Extracted data –
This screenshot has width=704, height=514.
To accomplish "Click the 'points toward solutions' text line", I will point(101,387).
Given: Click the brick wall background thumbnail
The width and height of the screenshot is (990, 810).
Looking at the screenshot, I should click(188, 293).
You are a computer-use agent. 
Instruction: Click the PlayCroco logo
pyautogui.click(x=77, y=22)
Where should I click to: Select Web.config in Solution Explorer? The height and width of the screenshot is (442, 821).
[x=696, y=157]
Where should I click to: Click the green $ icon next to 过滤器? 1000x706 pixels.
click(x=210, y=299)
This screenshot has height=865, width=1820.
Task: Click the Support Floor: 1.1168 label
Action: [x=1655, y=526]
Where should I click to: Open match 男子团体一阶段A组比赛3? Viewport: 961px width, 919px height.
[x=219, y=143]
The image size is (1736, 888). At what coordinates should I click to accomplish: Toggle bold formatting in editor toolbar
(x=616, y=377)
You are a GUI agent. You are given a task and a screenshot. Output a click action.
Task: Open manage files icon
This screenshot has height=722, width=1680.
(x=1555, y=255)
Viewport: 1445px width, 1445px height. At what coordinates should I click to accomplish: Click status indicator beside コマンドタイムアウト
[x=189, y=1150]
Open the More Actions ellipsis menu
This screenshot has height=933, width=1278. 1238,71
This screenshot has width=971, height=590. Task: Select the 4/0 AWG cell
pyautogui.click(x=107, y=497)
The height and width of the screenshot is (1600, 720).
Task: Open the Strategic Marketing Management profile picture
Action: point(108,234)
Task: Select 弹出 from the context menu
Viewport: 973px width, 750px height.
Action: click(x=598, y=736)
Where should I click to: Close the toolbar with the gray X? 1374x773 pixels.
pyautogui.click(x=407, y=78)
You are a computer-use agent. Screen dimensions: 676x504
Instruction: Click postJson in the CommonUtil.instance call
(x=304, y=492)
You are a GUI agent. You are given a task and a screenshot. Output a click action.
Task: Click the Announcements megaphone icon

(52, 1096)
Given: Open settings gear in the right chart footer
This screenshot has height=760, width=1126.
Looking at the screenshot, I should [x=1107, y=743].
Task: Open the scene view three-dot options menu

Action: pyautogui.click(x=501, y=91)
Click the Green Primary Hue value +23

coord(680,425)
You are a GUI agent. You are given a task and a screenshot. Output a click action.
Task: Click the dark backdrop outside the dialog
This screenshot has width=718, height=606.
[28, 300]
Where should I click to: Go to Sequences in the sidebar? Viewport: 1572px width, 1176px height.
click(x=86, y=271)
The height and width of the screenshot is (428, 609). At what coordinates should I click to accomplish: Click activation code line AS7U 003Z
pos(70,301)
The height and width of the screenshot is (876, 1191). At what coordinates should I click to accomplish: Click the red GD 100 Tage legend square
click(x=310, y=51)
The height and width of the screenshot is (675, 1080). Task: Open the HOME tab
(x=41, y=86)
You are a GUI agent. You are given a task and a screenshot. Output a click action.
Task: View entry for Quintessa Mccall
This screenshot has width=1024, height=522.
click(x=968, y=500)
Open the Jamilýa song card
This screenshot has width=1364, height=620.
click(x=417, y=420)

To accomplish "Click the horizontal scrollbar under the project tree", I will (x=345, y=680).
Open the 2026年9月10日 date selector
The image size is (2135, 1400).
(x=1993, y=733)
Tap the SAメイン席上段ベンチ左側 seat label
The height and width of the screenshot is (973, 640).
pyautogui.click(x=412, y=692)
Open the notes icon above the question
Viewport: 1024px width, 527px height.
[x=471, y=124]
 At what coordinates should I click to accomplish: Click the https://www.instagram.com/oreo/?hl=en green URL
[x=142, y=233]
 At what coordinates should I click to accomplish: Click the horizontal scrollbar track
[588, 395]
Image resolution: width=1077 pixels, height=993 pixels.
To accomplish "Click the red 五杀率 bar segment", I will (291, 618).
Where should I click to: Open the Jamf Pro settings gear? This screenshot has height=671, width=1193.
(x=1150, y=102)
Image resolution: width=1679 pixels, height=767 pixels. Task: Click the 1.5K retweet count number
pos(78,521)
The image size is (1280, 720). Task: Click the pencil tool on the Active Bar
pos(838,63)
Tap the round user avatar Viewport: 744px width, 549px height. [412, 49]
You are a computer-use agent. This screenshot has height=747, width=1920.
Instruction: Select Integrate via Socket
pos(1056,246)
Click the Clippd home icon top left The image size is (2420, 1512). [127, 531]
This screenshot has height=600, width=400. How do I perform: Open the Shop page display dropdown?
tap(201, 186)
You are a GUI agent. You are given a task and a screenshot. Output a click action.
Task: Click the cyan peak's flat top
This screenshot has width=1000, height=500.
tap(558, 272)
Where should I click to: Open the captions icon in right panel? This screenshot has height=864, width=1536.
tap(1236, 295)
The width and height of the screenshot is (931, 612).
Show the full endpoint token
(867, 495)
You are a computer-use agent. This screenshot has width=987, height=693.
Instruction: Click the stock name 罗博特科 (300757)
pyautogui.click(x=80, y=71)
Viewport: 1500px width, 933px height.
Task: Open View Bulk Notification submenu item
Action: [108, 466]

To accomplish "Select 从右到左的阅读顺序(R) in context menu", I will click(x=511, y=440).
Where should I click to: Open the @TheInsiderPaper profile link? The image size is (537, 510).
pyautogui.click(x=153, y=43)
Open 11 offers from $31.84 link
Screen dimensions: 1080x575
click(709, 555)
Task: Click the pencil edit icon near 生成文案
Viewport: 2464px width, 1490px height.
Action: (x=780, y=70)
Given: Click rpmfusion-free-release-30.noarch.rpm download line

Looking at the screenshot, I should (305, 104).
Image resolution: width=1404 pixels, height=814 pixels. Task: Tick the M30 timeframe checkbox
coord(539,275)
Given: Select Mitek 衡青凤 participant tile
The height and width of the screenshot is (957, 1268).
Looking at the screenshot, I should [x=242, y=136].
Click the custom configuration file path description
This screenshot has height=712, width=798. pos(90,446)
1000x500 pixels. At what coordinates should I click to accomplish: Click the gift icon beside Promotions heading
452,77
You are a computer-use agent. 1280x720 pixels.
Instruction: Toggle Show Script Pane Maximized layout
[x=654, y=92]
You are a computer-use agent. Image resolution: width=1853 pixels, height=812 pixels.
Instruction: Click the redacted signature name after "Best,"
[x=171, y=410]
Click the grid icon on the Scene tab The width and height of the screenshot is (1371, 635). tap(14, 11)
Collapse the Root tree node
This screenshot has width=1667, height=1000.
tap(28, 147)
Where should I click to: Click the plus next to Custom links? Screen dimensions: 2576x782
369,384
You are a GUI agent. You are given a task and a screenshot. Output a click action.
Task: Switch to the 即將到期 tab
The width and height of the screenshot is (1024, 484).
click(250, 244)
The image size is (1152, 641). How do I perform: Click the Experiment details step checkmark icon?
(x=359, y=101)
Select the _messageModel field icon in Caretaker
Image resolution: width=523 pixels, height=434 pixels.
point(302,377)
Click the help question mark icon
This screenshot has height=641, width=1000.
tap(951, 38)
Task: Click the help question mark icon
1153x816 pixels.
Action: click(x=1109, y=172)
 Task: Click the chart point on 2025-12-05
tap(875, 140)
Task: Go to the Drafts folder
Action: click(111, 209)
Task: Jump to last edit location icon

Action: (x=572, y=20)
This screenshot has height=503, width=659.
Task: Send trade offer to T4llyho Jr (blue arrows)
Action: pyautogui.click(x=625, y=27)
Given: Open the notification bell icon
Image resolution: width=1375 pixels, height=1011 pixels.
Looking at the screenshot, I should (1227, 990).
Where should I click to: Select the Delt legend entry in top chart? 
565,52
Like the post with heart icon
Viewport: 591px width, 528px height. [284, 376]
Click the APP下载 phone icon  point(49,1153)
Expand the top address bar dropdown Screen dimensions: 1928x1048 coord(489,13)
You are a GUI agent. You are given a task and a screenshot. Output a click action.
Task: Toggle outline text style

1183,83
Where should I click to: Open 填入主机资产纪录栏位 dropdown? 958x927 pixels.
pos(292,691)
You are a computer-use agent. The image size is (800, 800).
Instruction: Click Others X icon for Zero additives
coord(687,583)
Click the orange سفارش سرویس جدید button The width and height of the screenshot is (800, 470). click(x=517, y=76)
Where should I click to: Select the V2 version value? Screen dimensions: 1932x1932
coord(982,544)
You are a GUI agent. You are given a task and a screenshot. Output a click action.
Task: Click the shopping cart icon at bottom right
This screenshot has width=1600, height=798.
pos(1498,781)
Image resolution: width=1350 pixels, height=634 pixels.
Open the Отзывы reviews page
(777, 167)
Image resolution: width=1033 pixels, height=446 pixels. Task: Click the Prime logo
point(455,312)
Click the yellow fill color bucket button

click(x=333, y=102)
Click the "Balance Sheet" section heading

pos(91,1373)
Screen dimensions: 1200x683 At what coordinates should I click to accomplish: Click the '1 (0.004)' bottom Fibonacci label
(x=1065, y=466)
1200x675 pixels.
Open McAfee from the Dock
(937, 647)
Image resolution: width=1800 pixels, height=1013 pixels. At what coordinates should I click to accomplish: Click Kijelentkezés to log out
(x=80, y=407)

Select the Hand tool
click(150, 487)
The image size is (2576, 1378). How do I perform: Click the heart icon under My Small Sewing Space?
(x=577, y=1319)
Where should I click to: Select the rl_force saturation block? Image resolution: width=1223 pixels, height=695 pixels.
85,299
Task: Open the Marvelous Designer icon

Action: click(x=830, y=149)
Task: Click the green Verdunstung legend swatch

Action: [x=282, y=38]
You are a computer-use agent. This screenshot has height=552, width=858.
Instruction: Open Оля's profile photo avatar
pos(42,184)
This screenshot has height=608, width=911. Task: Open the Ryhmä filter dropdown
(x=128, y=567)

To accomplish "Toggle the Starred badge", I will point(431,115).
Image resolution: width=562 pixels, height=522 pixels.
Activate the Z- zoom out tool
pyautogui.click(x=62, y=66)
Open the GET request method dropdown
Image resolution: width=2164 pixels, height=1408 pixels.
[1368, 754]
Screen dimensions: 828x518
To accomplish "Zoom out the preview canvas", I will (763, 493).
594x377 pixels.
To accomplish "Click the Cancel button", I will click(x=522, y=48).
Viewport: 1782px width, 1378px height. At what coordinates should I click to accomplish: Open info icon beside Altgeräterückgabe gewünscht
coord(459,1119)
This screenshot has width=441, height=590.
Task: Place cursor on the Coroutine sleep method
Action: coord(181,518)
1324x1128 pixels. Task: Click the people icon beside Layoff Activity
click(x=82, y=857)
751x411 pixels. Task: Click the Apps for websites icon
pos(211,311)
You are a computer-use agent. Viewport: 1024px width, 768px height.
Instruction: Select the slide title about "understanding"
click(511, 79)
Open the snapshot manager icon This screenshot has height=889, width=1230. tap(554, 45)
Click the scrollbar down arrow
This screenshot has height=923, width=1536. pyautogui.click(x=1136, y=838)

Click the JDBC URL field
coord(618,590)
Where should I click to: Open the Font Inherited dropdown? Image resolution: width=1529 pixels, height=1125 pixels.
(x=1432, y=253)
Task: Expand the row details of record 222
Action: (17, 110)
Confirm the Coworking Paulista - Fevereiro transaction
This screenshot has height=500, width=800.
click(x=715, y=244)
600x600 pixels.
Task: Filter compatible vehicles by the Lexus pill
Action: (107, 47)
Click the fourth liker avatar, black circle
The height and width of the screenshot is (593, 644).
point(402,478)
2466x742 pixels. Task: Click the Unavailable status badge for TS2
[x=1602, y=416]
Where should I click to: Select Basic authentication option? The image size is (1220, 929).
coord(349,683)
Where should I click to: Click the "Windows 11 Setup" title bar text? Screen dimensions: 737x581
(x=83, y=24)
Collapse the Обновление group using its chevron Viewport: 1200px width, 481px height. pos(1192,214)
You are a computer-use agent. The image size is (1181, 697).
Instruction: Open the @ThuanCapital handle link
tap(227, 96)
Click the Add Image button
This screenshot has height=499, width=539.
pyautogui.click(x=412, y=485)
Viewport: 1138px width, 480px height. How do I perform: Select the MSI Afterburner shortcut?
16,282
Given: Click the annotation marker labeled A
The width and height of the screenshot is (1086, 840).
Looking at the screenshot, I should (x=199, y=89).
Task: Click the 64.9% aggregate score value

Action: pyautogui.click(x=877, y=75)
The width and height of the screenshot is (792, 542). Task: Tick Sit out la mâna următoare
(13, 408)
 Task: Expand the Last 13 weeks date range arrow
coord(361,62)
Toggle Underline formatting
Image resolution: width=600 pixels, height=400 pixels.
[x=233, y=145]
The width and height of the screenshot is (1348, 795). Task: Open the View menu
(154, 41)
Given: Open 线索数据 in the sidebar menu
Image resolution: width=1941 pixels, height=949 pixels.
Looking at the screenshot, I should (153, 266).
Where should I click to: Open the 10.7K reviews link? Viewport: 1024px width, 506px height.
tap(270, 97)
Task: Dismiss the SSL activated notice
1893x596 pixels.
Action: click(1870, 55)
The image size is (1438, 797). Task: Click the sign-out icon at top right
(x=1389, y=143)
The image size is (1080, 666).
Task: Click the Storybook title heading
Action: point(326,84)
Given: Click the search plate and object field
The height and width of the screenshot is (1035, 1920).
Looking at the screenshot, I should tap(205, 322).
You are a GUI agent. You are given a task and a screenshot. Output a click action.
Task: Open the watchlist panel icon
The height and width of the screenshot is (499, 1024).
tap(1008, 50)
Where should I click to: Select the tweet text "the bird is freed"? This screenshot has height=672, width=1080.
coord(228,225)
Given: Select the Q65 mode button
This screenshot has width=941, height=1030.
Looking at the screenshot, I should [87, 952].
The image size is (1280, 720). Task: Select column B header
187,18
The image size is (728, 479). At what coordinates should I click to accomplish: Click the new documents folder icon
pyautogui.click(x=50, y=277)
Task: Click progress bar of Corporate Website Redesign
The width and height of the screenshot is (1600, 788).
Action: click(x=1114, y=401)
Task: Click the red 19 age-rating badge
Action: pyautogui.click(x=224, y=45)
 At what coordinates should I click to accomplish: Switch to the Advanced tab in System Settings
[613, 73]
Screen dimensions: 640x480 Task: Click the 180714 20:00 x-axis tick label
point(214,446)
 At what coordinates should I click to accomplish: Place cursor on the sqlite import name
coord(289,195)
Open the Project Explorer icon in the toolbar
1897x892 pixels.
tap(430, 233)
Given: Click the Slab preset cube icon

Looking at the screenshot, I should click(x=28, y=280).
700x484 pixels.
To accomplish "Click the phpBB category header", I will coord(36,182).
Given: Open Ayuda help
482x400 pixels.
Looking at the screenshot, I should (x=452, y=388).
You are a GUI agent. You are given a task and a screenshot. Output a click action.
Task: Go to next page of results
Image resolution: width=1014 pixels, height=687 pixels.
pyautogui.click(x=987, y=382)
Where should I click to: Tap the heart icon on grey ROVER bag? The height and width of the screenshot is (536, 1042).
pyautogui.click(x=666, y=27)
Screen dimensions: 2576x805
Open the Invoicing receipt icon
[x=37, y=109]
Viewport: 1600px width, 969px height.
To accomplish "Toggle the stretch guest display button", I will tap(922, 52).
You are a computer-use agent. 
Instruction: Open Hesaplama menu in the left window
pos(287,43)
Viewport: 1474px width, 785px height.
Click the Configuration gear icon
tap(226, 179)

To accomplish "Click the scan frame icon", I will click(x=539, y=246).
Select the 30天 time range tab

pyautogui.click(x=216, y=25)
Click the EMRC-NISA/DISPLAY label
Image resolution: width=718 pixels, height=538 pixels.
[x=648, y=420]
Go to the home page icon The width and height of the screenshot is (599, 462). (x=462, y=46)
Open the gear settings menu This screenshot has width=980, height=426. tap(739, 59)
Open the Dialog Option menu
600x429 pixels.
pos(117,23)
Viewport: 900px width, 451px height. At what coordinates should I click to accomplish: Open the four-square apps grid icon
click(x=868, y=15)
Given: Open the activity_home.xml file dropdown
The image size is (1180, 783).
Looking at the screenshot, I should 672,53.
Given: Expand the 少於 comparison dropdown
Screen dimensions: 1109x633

What to produce –
All that is wanted is the stretch of lines above from the one containing "This screenshot has width=941, height=1030." through the one containing "Task: Click progress", duplicated exactly.

Your response –
This screenshot has width=941, height=1030.
Looking at the screenshot, I should [87, 952].
The image size is (1280, 720). Task: Select column B header
187,18
The image size is (728, 479). At what coordinates should I click to accomplish: Click the new documents folder icon
pyautogui.click(x=50, y=277)
Task: Click progress bar of Corporate Website Redesign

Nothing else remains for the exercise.